**WHAT NEEDS TO BE DONE:** Reproduce, word for word, the part of the article below on the Elmaleh securities fraud case that opens with the words "By Christine Duhaime" and closes with "shares in Square.".

[EXCERPTED PASSAGE]

By Christine Duhaime | May 16th, 2020

A Canadian, possibly Iranian Canadian, pled guilty in New York today to conspiracy and securities fraud in connection with a scheme where fake securities of tech companies, such as Twitter and Uber, were sold to investors who suffered losses of US$18 million.

Fred Elm, whose real name is Frederic Elmaleh from Toronto, led an investment fund in Florida that sold units in shares of big tech companies such as Twitter, Alibaba, Square, Uber, Snapchat and others. Investors were guaranteed returns of 338% for holding shares in Twitter and 250% for holding shares in Square.

Only the fund did not hold those all those shares for investors, as represented. Investors lost millions of dollars when investor funds were used for the acquisition by Elmaleh of, among other things, fancy fast cars, such as a Bentley Continental GT and Maserati Gran Turismo, a 4,644 sq. ft. 5-bedroom Florida mansion with its own elevator, expensive watches and diamond jewelry. Elmaleh also bought a number of guns.

When investors sought the repayment of their investments, Elmaleh created fake financial documents, and doctored other documents to buy time and pacify investors, according to the pleadings.

On January 15, 2015, the SEC commenced an action in Florida for injunctive and other relief alleging that from 2013 to 2015, Elmaleh through several corporate entities he controlled, ran a Ponzi scheme selling fraudulent investments and that Elmaleh looted some of the proceeds from the Ponzi scheme.

Elmaleh fled to Canada in June 2017, and a few years later in November 2019, was located, arrested and extradited to the US. During the time he was in Canada, he appears to have moved into buying Bitcoin and Tron in Toronto.

[/EXCERPTED PASSAGE]
[INPUT DATA]

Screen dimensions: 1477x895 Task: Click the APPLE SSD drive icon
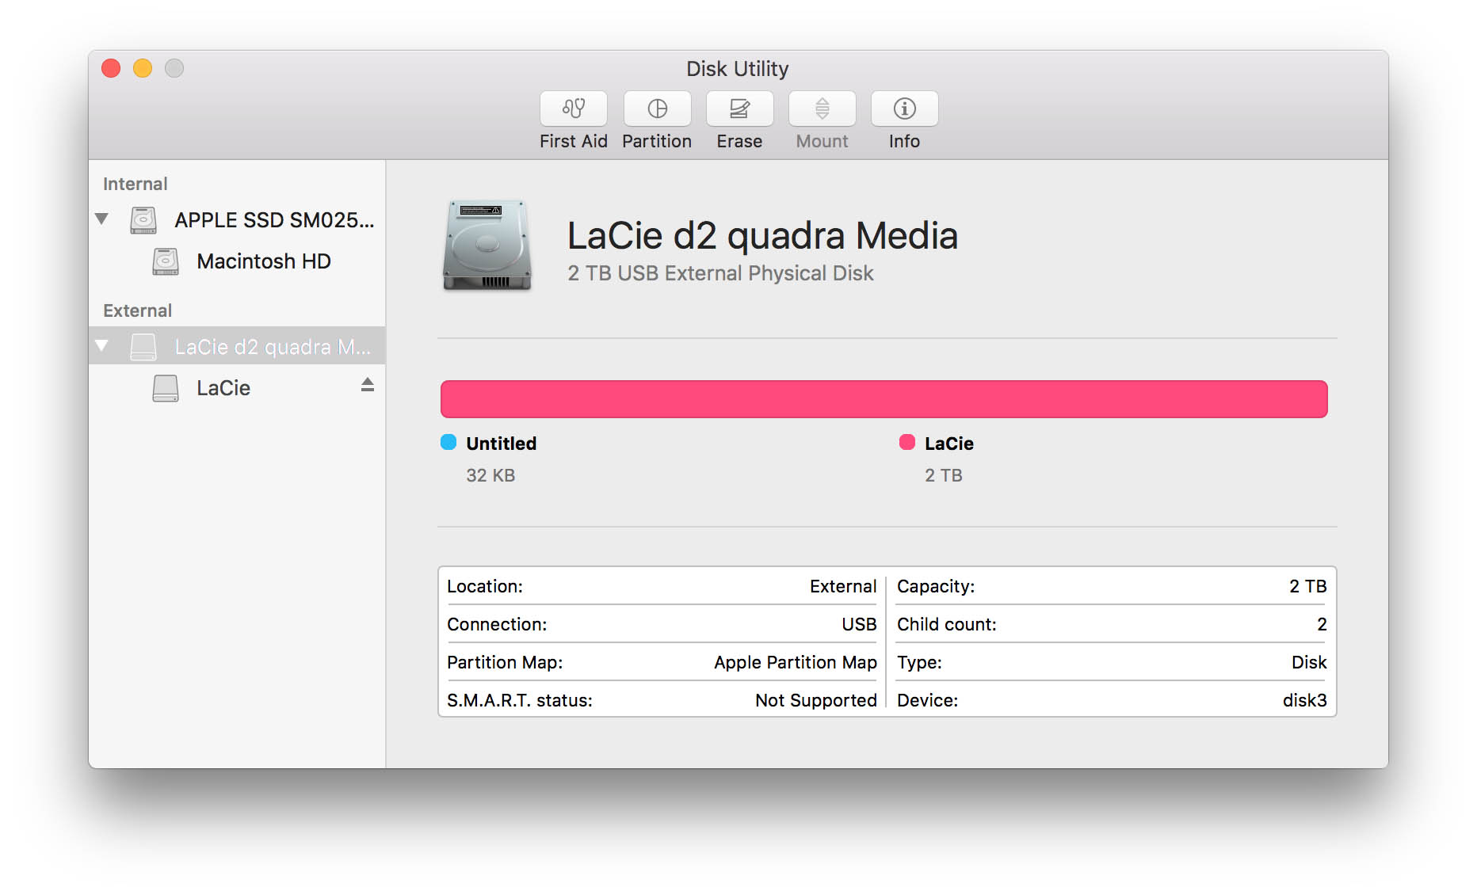click(x=143, y=220)
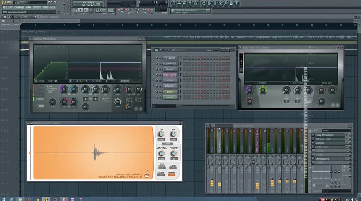Select the MASTER band in Maximus
361x201 pixels.
(40, 99)
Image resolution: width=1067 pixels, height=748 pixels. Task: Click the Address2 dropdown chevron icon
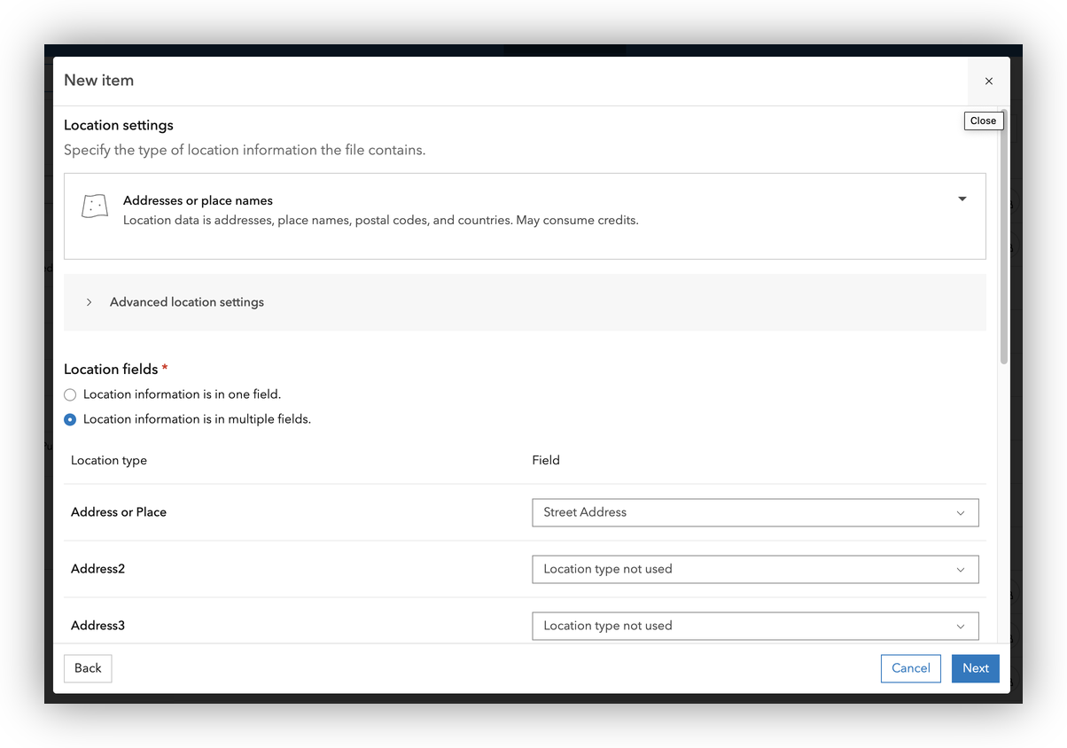tap(960, 570)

[/INPUT DATA]

**EXERCISE RESPONSE:**
By Christine Duhaime | May 16th, 2020

A Canadian, possibly Iranian Canadian, pled guilty in New York today to conspiracy and securities fraud in connection with a scheme where fake securities of tech companies, such as Twitter and Uber, were sold to investors who suffered losses of US$18 million.

Fred Elm, whose real name is Frederic Elmaleh from Toronto, led an investment fund in Florida that sold units in shares of big tech companies such as Twitter, Alibaba, Square, Uber, Snapchat and others. Investors were guaranteed returns of 338% for holding shares in Twitter and 250% for holding shares in Square.